Aim of the exercise: Print all entries precisely as they are written.

(Stored records)
***
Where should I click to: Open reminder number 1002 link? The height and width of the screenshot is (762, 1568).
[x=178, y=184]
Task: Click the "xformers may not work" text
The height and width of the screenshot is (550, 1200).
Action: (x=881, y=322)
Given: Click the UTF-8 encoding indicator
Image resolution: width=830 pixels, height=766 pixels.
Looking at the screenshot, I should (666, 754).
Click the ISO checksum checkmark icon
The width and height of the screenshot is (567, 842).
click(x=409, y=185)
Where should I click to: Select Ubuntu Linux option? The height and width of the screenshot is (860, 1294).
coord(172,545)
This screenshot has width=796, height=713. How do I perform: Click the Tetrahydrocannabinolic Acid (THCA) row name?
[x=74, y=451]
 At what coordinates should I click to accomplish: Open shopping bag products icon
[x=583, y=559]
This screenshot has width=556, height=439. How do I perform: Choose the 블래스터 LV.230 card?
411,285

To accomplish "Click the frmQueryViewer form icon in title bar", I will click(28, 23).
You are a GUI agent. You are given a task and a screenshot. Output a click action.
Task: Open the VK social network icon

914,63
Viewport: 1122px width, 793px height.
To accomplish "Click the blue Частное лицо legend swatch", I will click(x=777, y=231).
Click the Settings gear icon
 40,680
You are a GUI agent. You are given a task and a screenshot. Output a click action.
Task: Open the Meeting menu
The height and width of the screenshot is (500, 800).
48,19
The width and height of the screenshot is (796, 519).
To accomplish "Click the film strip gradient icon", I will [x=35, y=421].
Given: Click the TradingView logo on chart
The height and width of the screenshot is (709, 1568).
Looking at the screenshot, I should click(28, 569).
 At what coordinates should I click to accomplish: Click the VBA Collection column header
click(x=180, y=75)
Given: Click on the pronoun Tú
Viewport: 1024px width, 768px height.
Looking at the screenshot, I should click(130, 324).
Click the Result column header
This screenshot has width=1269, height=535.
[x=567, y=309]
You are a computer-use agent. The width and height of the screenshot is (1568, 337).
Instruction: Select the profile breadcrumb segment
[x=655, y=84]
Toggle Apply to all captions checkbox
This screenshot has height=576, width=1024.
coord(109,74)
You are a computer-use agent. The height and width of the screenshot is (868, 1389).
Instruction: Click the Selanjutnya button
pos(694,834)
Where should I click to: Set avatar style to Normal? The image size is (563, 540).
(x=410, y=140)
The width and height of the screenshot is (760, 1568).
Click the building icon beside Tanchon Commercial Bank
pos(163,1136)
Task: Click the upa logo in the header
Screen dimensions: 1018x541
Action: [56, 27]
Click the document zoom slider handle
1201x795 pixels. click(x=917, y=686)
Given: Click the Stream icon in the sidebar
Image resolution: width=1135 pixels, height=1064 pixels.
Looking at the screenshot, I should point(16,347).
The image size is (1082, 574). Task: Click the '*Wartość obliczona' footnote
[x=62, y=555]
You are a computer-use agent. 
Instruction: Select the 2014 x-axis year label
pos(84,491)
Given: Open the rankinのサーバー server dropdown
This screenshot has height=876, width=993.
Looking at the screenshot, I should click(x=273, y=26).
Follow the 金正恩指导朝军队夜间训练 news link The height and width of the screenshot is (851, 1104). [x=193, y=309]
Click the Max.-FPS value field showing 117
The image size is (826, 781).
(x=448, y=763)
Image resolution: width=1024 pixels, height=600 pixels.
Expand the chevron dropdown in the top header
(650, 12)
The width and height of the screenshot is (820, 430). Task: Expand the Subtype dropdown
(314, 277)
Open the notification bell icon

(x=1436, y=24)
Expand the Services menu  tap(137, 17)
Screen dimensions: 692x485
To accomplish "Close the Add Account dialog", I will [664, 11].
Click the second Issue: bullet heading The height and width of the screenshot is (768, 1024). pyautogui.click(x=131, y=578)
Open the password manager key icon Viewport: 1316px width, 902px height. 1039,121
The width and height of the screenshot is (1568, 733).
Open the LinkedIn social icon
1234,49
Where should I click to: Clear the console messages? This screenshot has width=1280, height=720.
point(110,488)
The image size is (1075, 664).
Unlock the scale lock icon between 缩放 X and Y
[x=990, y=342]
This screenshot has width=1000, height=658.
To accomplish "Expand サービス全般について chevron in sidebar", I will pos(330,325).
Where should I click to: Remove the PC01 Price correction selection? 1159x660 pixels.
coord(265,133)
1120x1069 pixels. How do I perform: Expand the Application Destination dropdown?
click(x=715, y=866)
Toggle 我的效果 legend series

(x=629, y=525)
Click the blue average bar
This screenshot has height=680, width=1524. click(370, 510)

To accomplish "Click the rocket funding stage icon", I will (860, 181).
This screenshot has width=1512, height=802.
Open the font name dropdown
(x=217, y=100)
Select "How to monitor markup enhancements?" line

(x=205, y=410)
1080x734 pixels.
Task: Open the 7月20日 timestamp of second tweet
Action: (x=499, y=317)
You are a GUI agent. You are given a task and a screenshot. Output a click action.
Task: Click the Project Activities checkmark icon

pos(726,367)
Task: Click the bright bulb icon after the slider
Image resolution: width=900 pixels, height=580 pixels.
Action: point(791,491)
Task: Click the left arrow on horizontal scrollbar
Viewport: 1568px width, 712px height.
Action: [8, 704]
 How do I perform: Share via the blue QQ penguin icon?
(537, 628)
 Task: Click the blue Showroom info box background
***
Task solution:
Where should I click to: Open reminder number 1002 link? The height and width of the screenshot is (762, 1568).
[x=178, y=184]
Task: Click the "xformers may not work" text
The height and width of the screenshot is (550, 1200).
Action: (x=881, y=322)
Given: Click the UTF-8 encoding indicator
Image resolution: width=830 pixels, height=766 pixels.
Looking at the screenshot, I should (666, 754).
Click the ISO checksum checkmark icon
The width and height of the screenshot is (567, 842).
click(x=409, y=185)
Where should I click to: Select Ubuntu Linux option? The height and width of the screenshot is (860, 1294).
coord(172,545)
This screenshot has width=796, height=713. How do I perform: Click the Tetrahydrocannabinolic Acid (THCA) row name?
[x=74, y=451]
 At what coordinates should I click to accomplish: Open shopping bag products icon
[x=583, y=559]
This screenshot has width=556, height=439. How do I perform: Choose the 블래스터 LV.230 card?
411,285

To accomplish "Click the frmQueryViewer form icon in title bar", I will click(28, 23).
You are a GUI agent. You are given a task and a screenshot. Output a click action.
Task: Open the VK social network icon

914,63
Viewport: 1122px width, 793px height.
To accomplish "Click the blue Частное лицо legend swatch", I will click(x=777, y=231).
Click the Settings gear icon
 40,680
You are a GUI agent. You are given a task and a screenshot. Output a click action.
Task: Open the Meeting menu
The height and width of the screenshot is (500, 800).
48,19
The width and height of the screenshot is (796, 519).
To accomplish "Click the film strip gradient icon", I will [x=35, y=421].
Given: Click the TradingView logo on chart
The height and width of the screenshot is (709, 1568).
Looking at the screenshot, I should click(28, 569).
 At what coordinates should I click to accomplish: Click the VBA Collection column header
click(x=180, y=75)
Given: Click on the pronoun Tú
Viewport: 1024px width, 768px height.
Looking at the screenshot, I should click(130, 324).
Click the Result column header
This screenshot has width=1269, height=535.
[x=567, y=309]
You are a computer-use agent. The width and height of the screenshot is (1568, 337).
Instruction: Select the profile breadcrumb segment
[x=655, y=84]
Toggle Apply to all captions checkbox
This screenshot has height=576, width=1024.
coord(109,74)
You are a computer-use agent. The height and width of the screenshot is (868, 1389).
Instruction: Click the Selanjutnya button
pos(694,834)
Where should I click to: Set avatar style to Normal? The image size is (563, 540).
(x=410, y=140)
The width and height of the screenshot is (760, 1568).
Click the building icon beside Tanchon Commercial Bank
pos(163,1136)
Task: Click the upa logo in the header
Screen dimensions: 1018x541
Action: [56, 27]
Click the document zoom slider handle
1201x795 pixels. click(x=917, y=686)
Given: Click the Stream icon in the sidebar
Image resolution: width=1135 pixels, height=1064 pixels.
Looking at the screenshot, I should point(16,347).
The image size is (1082, 574). Task: Click the '*Wartość obliczona' footnote
[x=62, y=555]
You are a computer-use agent. 
Instruction: Select the 2014 x-axis year label
pos(84,491)
Given: Open the rankinのサーバー server dropdown
This screenshot has height=876, width=993.
Looking at the screenshot, I should click(x=273, y=26).
Follow the 金正恩指导朝军队夜间训练 news link The height and width of the screenshot is (851, 1104). [x=193, y=309]
Click the Max.-FPS value field showing 117
The image size is (826, 781).
(x=448, y=763)
Image resolution: width=1024 pixels, height=600 pixels.
Expand the chevron dropdown in the top header
(650, 12)
The width and height of the screenshot is (820, 430). Task: Expand the Subtype dropdown
(314, 277)
Open the notification bell icon

(x=1436, y=24)
Expand the Services menu  tap(137, 17)
Screen dimensions: 692x485
To accomplish "Close the Add Account dialog", I will [664, 11].
Click the second Issue: bullet heading The height and width of the screenshot is (768, 1024). pyautogui.click(x=131, y=578)
Open the password manager key icon Viewport: 1316px width, 902px height. 1039,121
The width and height of the screenshot is (1568, 733).
Open the LinkedIn social icon
1234,49
Where should I click to: Clear the console messages? This screenshot has width=1280, height=720.
point(110,488)
The image size is (1075, 664).
Unlock the scale lock icon between 缩放 X and Y
[x=990, y=342]
This screenshot has width=1000, height=658.
To accomplish "Expand サービス全般について chevron in sidebar", I will pos(330,325).
Where should I click to: Remove the PC01 Price correction selection? 1159x660 pixels.
coord(265,133)
1120x1069 pixels. How do I perform: Expand the Application Destination dropdown?
click(x=715, y=866)
Toggle 我的效果 legend series

(x=629, y=525)
Click the blue average bar
This screenshot has height=680, width=1524. click(370, 510)

To accomplish "Click the rocket funding stage icon", I will (860, 181).
This screenshot has width=1512, height=802.
Open the font name dropdown
(x=217, y=100)
Select "How to monitor markup enhancements?" line

(x=205, y=410)
1080x734 pixels.
Task: Open the 7月20日 timestamp of second tweet
Action: (x=499, y=317)
You are a GUI agent. You are given a task and a screenshot. Output a click action.
Task: Click the Project Activities checkmark icon

pos(726,367)
Task: Click the bright bulb icon after the slider
Image resolution: width=900 pixels, height=580 pixels.
Action: point(791,491)
Task: Click the left arrow on horizontal scrollbar
Viewport: 1568px width, 712px height.
Action: [8, 704]
 How do I perform: Share via the blue QQ penguin icon?
(537, 628)
 Task: Click the blue Showroom info box background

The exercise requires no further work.